Unions multiple DataFrames together.

Parameters:

Name Type Description Default
context PipelineContext

Context in which this Action is executed.

required
union_data list[PipelineStep] | None

A list of PipelineSteps that define the DataFrames to union with the current context.

None

Raises:

Type Description
ValueError

If no union_data is provided.

ValueError

If the data from context is None.

ValueError

If the data from any of the union_data is None.

Returns:

Type Description
PipelineContext

Context after the execution of this Action.
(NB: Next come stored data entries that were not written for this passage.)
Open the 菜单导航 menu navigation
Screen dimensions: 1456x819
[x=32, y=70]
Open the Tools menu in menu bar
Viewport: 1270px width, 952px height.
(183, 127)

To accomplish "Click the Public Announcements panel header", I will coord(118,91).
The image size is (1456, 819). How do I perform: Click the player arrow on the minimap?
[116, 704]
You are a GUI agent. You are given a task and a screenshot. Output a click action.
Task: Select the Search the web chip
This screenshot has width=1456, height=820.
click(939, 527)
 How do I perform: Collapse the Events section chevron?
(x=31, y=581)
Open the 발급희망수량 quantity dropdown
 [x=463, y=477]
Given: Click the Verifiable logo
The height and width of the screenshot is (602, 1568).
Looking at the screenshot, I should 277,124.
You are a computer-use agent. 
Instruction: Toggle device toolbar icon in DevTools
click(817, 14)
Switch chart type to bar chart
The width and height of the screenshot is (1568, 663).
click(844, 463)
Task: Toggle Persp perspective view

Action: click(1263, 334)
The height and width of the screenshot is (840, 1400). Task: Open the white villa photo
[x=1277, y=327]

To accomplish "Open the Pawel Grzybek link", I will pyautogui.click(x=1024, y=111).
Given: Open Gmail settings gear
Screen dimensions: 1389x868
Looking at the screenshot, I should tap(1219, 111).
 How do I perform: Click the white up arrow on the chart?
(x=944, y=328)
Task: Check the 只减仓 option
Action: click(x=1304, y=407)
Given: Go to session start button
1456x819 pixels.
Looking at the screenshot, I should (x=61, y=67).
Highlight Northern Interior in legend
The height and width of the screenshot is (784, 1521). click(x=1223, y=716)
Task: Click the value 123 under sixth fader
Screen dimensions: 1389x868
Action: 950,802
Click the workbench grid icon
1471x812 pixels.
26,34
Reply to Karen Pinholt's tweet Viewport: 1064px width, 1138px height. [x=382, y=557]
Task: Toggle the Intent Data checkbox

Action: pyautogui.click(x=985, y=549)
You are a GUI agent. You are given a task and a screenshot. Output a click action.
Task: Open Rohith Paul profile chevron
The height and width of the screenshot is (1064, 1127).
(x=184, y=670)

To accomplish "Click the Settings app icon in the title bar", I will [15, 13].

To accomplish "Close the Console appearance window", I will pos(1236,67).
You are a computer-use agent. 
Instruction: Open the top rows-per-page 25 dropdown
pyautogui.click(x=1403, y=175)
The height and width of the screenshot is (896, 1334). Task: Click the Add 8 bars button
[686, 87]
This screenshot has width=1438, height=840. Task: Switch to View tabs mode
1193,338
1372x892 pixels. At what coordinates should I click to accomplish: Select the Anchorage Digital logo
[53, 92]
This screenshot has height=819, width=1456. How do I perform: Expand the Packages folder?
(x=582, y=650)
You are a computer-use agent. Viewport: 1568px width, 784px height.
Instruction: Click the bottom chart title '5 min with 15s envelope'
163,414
Source code in src/cloe_nessy/pipeline/actions/transform_union.py
def run(
    self,
    context: PipelineContext,
    *,
    union_data: list[PipelineStep] | None = None,
    **_: Any,
) -> PipelineContext:
    """Unions multiple DataFrames together.

    Args:
        context: Context in which this Action is executed.
        union_data: A list of PipelineSteps that define the DataFrames
            to union with the current context.

    Raises:
        ValueError: If no union_data is provided.
        ValueError: If the data from context is None.
        ValueError: If the data from any of the union_data is None.

    Returns:
        Context after the execution of this Action.
    """
    if not union_data:
        raise ValueError("No union_data provided.")

    # Check that all union_data contexts have valid data
    result_contexts = []
    if context.data is None:
        raise ValueError("Data from the context is required for the operation.")

    for ctx in union_data:
        if ctx.result is None or ctx.result.data is None:
            raise ValueError(f"Data from the context of step '{ctx.name}' is required for the operation.")
        result_contexts.append(ctx.result.data)

    # Union all DataFrames
    union_dfs = [context.data] + result_contexts
    df = reduce(DataFrame.unionAll, union_dfs)  # type: ignore

    return context.from_existing(data=df)  # type: ignore